Fetvanın hedefi Risale-i Nur mu?

Diyanet, “Görmez” üzerinden giderayak adı fetva olan, neresinden bakarsanız bakın; 28 Şubat komuta kademesinin siparişi gibi, brifing keyfiyetinde bir sunuma imza attı.

Dini tahkim vazifesi görmesi gereken Diyanet; tam da kuruluş gayesine uygun olarak son zamanlarda, İslâmın olmazsa olmazı maneviyatla oynayarak selefistlerin istediği mecralarda rol üstlenmiş görünümünde.

670 sahifelik baştan sona sübjektif, zorlama bir te’vile dayalı fetvanın, dinî teamüller açısından ilmî bir yanı olmadığı, belki açılmış dâvâların fezlekesi ve vukufsuz ehl-i vukufun hazırladığı bir rapor gibi olması düşündürücü.

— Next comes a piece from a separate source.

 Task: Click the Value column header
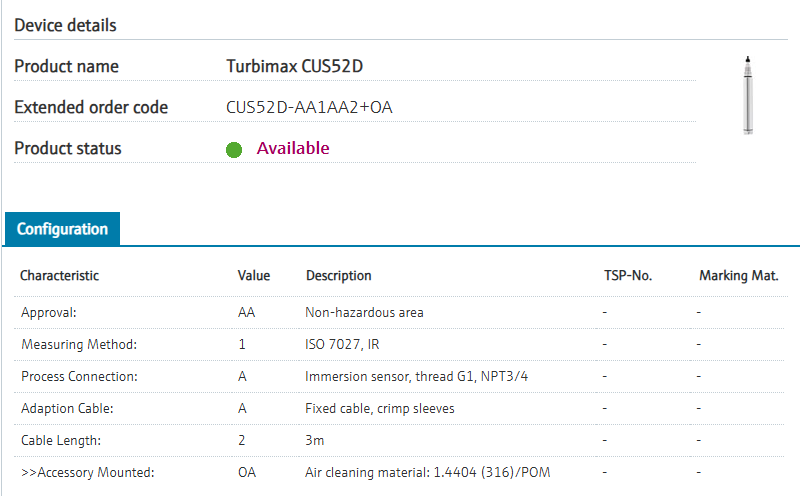254,275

Sözüm ona bu fetvayı eğer siyasî veya vesayete dayalı hukukî bir heyet yapsa idi (ki yapıldı) siyaset deyip geçebilirdik. Ancak işin içine diyanet dairesi girince “yeni bir din (selefist) anlayışı” mı geliyor sorusunu akıllara getirdi ki, bir mü’min olarak es geçemezdik.

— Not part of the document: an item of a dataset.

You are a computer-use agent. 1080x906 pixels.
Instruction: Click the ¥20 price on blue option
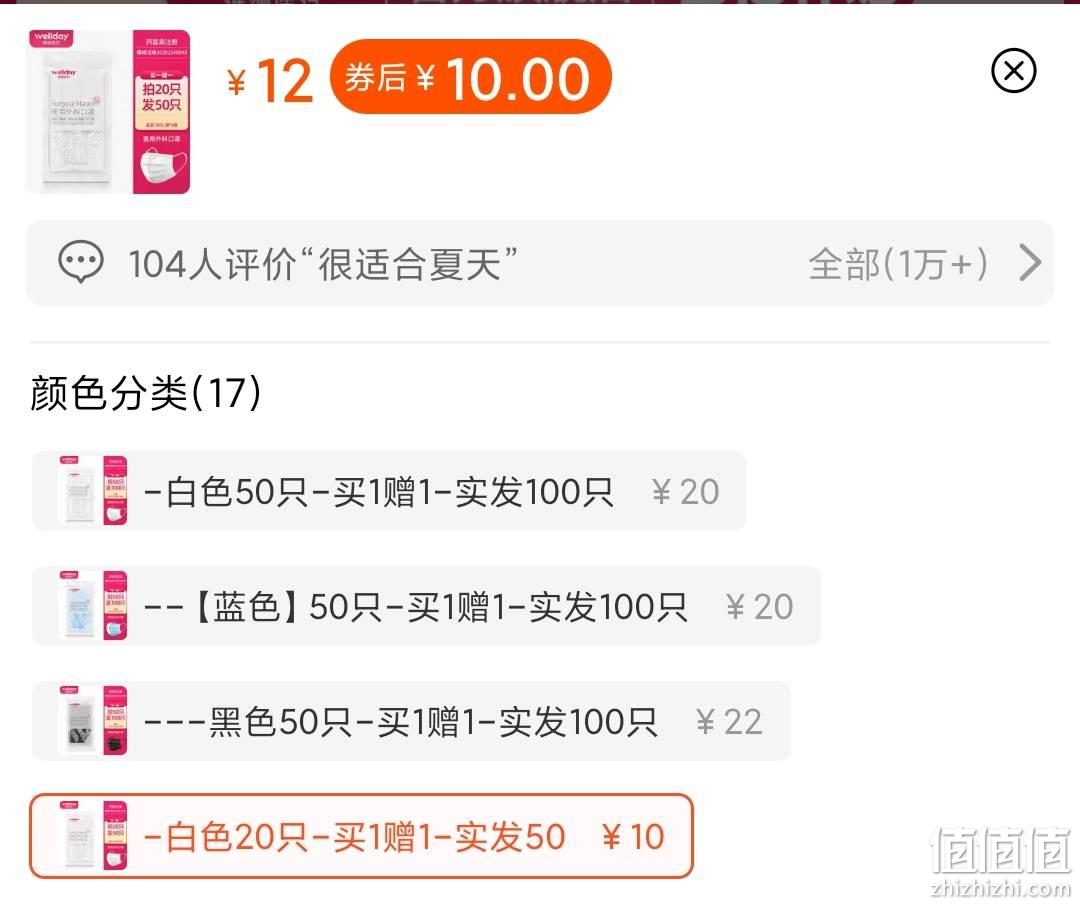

Birileri Kur’ân’a, hadislere ve İslâmî geleneklere ters bir hüküm beyan etse, kim olursa olsun her Müslüman gibi bizde en evvel karşı çıkanlardan olurduk.

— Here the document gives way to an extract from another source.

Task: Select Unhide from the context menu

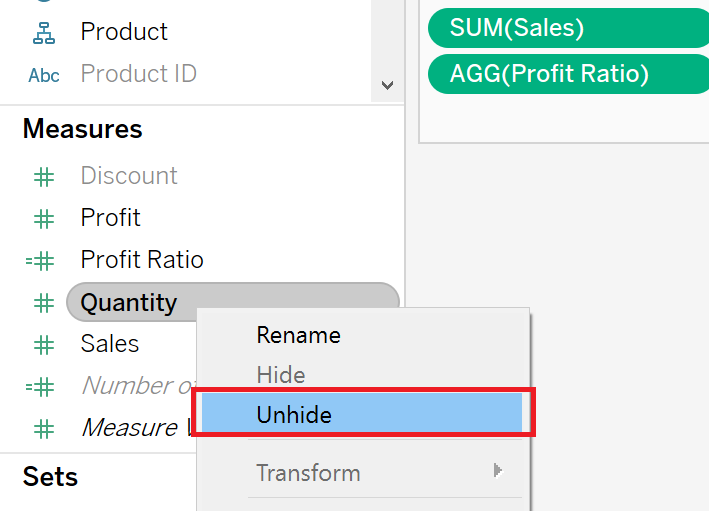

Ancak kişilerin kendi kanaatleri ve anlayış biçimleri diyânetin son raporundaki kıstaslarla! algılanırsa tekfir edilmedik hiç kimse kalmaz. Teşbih bilmez, istiâreden anlamaz, mecaz “görmez” isek Nesîmî’yi, Mevlânâ’yı hatta Muhyiddin-i Arabî’yi de anlamamız imkânsız olup tekfirlere bahane arardık.

Selefistler, epeydir din büyüklerine bu noktalardan saldırıyor, hatta Risale-i Nur’a da bu sebeple bel altı vuruyorlardı.

Eğer zahire bakıp sözün derûnundaki mânâları anlamak istemezsek, bütün bir İslâm tarihini ve mânâ büyüklerini topa tutmamız gerekir.

Rüya yok, seyr ü sulûk yok, meratip yok, makam yok, Velâyet yok.. ilh.

Peki ne var? Elimizde bir metin kalır ki; kısır tercüme’nin insafına kalmış, yüzde bir mânâdan belki bir mânâ-yı zahir ki o da meçhul..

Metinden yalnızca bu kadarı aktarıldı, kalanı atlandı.